The Black Within

That Night

The room was silent. No wind. No footsteps. Just the low creak of old wood and the distant whisper of night.

Kael stood at the center of his room, the lantern behind him casting long shadows that spilled across the floor. He'd locked the door. Closed the shutters. Pushed the small table aside.

And now he waited.

He looked down at the floor where his shadow stretched beneath him.

"Come out," he said quietly. "You answered once. Do it again."

Nothing moved.

He narrowed his stance and focused. The memory of the summoning still lived in his body, the weight of the void, the breathless moment before the knight had risen. The cold. The stillness.

"Come out, you knight," he said again, louder this time.

Still nothing.

Kael gritted his teeth. His hands curled into fists.

"Do it," he growled. "I know you're there."

He tried everything he could think of, meditation, visualizing the void, even cutting his palm and letting a drop of blood fall onto the wood floor. Still nothing came.

Whatever answered him before, it wasn't responding now.

He dropped to one knee, breath shallow. The same question echoed in his mind.

Was it ever mine to summon?

The Next Morning

The sky was pale with dawn.

Kael stood once more in the field behind the house, practice sword gripped tightly in his hands. Lira circled him with her usual lightfooted grace, twin daggers drawn and gleaming in the morning light.

"You're distracted," she said, darting forward.

Their weapons met with a sharp crack.

"Focus."

Kael gritted his teeth, countering her strikes one by one. His breath was even, but something inside him felt tight. Unsettled. The memory of failure still clung to him.

Why wouldn't the knight come?

Was it a onetime gift? A curse? A lie?

Then, it happened.

As Kael raised his sword for a downward strike, a pulse surged from deep within him.

Cold. Weightless. Black.

It rushed from his chest down through his arm, and in an instant, his forearm was wrapped in a shifting veil of dark aura. Black Aura. It clung to his skin, then spilled into the wooden blade in his hand.

The sword darkened.

Thin tendrils of shadow crawled along the grain of the wood. The air around it pulsed, still, heavy, unnatural.
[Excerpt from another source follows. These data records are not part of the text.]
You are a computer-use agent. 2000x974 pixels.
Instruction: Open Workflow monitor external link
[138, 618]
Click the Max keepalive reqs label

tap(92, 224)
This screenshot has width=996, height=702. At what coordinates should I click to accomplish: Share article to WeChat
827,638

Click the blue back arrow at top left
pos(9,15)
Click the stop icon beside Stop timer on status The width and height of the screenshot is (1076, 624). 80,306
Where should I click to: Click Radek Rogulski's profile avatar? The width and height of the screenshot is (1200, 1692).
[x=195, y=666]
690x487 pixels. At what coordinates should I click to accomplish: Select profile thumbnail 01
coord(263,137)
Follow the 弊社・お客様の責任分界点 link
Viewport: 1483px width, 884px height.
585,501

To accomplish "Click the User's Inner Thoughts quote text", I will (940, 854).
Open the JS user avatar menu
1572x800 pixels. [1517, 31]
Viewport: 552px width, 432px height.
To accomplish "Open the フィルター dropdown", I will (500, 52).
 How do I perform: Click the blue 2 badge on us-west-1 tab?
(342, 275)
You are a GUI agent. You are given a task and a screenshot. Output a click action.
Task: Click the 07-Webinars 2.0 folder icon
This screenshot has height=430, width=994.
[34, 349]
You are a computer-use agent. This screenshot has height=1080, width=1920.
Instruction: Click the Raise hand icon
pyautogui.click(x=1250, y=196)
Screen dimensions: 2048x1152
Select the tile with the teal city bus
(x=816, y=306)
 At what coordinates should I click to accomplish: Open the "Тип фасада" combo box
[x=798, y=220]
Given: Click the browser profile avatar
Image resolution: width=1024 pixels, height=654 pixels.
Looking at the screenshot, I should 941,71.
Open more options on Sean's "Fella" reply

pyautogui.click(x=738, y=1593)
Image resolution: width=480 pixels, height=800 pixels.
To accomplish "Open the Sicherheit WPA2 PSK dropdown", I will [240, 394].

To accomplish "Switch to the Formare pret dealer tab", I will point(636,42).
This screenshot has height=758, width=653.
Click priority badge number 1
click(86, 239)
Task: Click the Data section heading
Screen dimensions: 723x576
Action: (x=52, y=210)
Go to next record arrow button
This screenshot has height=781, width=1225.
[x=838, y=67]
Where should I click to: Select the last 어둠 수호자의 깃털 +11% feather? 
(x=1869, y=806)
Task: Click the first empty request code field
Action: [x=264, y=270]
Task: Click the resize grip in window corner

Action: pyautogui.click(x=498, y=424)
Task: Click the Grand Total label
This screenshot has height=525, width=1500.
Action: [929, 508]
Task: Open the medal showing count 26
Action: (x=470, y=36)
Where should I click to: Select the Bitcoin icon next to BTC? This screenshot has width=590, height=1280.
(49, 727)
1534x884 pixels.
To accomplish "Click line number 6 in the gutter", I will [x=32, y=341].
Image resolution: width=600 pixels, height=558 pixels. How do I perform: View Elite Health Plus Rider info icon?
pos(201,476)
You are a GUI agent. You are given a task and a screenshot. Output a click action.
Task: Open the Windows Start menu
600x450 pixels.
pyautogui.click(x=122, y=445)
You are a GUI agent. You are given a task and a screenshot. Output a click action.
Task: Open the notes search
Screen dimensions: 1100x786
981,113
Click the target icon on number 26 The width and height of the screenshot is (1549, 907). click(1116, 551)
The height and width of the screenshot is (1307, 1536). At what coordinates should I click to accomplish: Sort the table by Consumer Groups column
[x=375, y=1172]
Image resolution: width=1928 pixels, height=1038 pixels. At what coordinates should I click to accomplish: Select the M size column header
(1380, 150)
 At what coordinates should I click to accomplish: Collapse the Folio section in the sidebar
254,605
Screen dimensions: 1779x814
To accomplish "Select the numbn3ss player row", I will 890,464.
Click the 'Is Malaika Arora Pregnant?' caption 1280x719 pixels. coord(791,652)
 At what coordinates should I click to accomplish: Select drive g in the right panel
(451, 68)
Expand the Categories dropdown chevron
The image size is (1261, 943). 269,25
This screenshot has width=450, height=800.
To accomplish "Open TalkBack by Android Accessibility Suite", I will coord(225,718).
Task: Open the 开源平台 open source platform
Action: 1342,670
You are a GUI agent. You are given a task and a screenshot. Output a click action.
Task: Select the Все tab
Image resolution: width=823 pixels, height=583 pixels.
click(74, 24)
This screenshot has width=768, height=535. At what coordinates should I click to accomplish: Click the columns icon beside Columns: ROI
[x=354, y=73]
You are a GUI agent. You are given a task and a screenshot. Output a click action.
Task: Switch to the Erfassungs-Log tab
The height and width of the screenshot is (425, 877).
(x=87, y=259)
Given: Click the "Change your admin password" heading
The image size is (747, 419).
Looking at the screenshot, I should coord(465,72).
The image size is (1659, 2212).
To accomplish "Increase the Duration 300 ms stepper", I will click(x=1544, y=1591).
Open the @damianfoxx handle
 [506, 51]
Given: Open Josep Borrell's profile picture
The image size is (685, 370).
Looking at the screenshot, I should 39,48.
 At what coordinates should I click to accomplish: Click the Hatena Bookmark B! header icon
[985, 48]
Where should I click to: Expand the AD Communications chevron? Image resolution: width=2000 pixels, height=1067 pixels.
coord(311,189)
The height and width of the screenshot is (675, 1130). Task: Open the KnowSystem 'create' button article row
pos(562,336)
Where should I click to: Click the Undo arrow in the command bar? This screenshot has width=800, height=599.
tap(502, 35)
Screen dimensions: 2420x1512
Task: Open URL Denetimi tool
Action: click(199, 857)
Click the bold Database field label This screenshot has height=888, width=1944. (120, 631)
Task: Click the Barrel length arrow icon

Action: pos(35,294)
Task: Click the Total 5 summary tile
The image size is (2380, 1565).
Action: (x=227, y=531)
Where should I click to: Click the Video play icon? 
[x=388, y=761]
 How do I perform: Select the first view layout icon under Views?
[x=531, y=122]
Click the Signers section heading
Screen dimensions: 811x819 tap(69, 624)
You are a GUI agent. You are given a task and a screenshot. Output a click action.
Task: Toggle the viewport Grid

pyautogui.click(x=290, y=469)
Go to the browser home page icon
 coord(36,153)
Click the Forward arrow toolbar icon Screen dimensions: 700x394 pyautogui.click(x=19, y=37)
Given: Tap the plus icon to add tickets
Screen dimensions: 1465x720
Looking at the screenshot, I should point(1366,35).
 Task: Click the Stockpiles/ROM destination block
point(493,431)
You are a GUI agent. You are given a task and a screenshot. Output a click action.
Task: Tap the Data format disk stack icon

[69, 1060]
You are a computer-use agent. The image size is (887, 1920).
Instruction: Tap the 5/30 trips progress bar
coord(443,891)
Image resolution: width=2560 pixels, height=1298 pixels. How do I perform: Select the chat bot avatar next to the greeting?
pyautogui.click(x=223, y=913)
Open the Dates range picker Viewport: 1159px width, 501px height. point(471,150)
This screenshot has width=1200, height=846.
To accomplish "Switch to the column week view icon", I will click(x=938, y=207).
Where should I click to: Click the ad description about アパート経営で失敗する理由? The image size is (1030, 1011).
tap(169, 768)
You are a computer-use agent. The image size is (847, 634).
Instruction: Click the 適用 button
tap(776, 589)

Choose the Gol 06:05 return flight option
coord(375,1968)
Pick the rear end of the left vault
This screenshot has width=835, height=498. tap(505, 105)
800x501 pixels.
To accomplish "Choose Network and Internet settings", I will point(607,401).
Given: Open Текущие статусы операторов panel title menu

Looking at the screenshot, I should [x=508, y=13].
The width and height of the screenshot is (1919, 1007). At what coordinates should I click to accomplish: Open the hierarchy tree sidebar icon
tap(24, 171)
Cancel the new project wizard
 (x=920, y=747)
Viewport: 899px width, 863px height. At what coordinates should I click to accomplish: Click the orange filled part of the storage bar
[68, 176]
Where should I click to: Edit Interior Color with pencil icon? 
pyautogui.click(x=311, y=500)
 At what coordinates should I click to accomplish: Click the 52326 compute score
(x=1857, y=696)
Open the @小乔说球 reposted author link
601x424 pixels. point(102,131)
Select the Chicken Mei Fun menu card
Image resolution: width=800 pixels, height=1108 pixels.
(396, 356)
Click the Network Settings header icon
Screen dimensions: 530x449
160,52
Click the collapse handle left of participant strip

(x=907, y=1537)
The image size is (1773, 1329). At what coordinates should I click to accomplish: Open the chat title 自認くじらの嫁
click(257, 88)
Lira stopped mid-step, eyes locked on the blade.

"Kael"

The sword cracked.

Not loud, not sharp. A deep, hollow sound, like something giving way under ancient pressure. The wood splintered from within, bursting into shards. The hilt broke apart in Kael's grip, crumbling like something that had never truly belonged to this world.

He staggered back, breath catching.

Lira didn't move.

Kael looked at his hand. Fragments of the sword were scattered around him, faint trails of smoke curling upward where the aura had touched them.

Then the aura faded.

Gone. As if it had never been.

"…It covered the sword," Lira said softly, still watching him.

Kael nodded slowly. "I didn't mean to. It just… moved."

She glanced at the ruined weapon, then back at him.

"That wasn't aura. Not like anything I've ever seen."

Kael's fingers trembled as he opened and closed his hand. The chill remained in his skin, buried just beneath the surface.

"It was Black Aura," he said, barely above a whisper.

Lira tensed. "That's"

"From….," Kael cut in. "From the one inside me."

He turned his eyes toward the horizon, where the mountains of the north waited.